Ces projets viendront compléter le programme déjà très fourni de nos cours et activités et qui s’enrichit d’ailleurs cette année d’une initiation à la méditation juive. Nous en aurons certainement besoin pour rester toujours…zen.

 

Mais, me direz-vous, tout ceci est beau et grand, sans doute, mais « qu’est-ce qu’on mange ? » La question est légitime, pas seulement un jour de Kippour. Aussi, ne vais-je certainement pas oublier de vous parler de « la cuisine », qui, comme chacun, sait est à Adath Shalom la désignation métonymique de « nos locaux ». Nous y pensons et même nous travaillons activement sur la question. Les impératifs de notre protection physique nous ont imposé de commencer cette année par l’installation des lourds et couteux dispositifs de sécurité que vous connaissez. Cela ne signifie pas que nous ayons renoncé à restaurer, embellir, reconfigurer notre Synagogue et notre Centre communautaire. Ainsi que nous nous y sommes engagés, vous serez informés et surtout associés à la réflexion et la mise en œuvre de ces transformations. J’espère que l’an prochain, à ce même moment, nous pourrons nous réjouir de ce qui aura été, dans ce domaine aussi, accompli.

 

Vous le voyez et vous en êtes les acteurs, en dépit d’un contexte très sombre et pour cela même aussi, nous avons comme toujours, plus que jamais et encore plus, besoin de votre voix, de votre engagement et de votre action.

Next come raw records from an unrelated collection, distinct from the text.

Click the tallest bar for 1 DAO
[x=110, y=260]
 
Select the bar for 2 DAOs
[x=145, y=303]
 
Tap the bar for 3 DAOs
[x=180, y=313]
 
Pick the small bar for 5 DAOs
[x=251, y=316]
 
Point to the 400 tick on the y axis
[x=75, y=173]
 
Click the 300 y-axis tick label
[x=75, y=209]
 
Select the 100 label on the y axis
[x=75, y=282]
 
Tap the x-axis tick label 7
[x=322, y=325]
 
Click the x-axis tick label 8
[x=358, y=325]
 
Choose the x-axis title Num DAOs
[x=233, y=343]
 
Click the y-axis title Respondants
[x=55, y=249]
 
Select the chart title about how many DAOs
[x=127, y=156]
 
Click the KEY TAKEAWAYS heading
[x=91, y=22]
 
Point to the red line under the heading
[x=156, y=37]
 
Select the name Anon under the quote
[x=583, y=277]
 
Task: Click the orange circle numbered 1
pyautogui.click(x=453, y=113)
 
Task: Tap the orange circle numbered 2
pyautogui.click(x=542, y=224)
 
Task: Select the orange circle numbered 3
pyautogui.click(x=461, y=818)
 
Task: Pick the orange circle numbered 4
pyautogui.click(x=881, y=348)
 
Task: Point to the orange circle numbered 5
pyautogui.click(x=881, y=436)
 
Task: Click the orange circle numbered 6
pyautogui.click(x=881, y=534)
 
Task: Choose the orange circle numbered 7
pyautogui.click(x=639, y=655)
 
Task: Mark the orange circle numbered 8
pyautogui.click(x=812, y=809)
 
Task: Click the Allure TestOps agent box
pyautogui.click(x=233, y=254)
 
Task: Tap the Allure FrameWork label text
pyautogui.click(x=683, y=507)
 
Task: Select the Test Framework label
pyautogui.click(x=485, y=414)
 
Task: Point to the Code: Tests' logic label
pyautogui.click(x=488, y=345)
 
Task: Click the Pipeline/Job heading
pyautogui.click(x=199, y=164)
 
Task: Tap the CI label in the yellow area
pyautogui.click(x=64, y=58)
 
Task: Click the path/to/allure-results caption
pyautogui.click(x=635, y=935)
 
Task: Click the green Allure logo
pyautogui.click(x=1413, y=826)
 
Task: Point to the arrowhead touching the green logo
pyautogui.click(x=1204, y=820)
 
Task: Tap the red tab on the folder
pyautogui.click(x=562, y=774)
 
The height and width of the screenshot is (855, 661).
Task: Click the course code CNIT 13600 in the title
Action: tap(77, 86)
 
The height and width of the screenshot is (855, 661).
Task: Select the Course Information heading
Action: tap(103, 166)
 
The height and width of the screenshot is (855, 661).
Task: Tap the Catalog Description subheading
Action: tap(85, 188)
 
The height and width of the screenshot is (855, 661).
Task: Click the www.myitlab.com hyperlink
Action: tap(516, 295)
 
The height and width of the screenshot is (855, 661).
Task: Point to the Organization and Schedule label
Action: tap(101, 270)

Nous avons, bien sûr, besoin de notre rabbin, que je veux remercier une fois encore, non comme la figure imposée d’un exercice présidentiel annuel, mais très sincèrement, du souffle et de l’inspiration qu’il donne, au quotidien, à Adath Shalom comme de sa présence auprès de chacun, que le temps soit à la joie partagée mais encore à la douleur ou au deuil.

 

Mes amis, avec l’aide de Dieu… et votre implication active, en cette année 5776, comme les précédentes et comme celles qui suivront, ce que nous nous allons continuer à vivre ensemble, à défendre et à porter, chacun à notre manière, singulière et irremplaçable, ce que nous allons faire rayonner dans ce monde qui manque si terriblement de lumière, ce que nous allons offrir sans contrepartie, c’est notre bonheur, pour nous et au service de tous, notre  bonheur d’être Juifs.

 

Chana tova ouGmar Hatima tova!

                                                                       Aline Benain.